Sunday, June 24, 2007

Garage Sale Culture

There's no way I'm taking all my stuff to Hawaii. It's just not worth it. Lucky for me, the neighborhood my parents live in had a neighborhood garage sale. So I carted my crap there and got rid of most of it.



If you're looking at this picture and say to yourself, "Hey! I gave Dave that and he's selling it at a garage sale!" Don't be offended. I pretty much am getting rid of everything I own. I'm taking clothes, (too many) CD's, computer/podcast stuff, a handful of DVD's & books...oh yeah, my baseball gear. That's it. Stereo, TV, bed, couch, tables, chairs, gone. So yes, I sold that vase you gave me (to be honest, I didn't even know it was a vase until the lady who bought it told me so). I'm moving to freakin Hawaii - give me a break.

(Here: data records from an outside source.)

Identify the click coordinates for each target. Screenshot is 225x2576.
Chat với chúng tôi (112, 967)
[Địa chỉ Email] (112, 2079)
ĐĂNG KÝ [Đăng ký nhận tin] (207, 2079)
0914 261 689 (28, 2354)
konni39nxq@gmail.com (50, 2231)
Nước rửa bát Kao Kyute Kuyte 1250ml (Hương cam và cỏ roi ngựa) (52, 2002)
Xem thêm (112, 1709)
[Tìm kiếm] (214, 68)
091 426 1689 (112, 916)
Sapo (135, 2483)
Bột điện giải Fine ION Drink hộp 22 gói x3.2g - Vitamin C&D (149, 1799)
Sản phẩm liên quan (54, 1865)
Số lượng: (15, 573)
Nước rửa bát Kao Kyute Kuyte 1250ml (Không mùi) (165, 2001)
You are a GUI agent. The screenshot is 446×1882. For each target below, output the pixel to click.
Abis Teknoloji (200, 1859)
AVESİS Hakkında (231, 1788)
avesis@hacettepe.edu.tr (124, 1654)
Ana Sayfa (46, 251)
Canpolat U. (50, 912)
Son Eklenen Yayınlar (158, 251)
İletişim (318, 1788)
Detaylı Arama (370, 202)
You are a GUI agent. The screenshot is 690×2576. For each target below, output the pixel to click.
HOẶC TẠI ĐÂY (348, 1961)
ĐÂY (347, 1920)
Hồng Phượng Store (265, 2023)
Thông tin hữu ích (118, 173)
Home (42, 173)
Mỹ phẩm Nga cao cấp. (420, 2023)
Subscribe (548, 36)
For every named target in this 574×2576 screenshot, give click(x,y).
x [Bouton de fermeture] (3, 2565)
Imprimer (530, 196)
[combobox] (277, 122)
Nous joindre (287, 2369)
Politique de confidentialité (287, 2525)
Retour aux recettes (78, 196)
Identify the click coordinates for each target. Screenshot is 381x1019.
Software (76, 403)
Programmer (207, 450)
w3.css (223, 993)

Garage Sale culture is a bit creepy. I'm sorry if you're one of those cats, but it was a weird two days. Having people look at your stuff, approvingly or disapprovingly...it was just odd. Fortunately, I had to work overnights both days so I was so exhausted I didn't care all that much. There are people who take this stuff seriously - as if they're looking for the Holy Grail. Maybe a 20-year-old toaster IS someone's Holy Grail. There were were some people who stood out:

*Crazy Blender Guy
*Asperger Syndrome Red Wing Guy
*Are-there-only-two-of-these Chick
*The Guy bought all my CD's in one swoop (over 200 of them)
*Look At My Heart Surgery Scar Guy

What's left in the apartment? A borrowed torture chamber...I mean futon, portable table to do the podcast, computer, packing materials, couple of lamps, a few plants, I have no dresser so there's clothes all over the bedroom floor. Nothing on the walls. Oh, I still have to eat for the next 3 weeks so the kitchen has stuff in it, but most of it is Goodwill-bound on July 16th.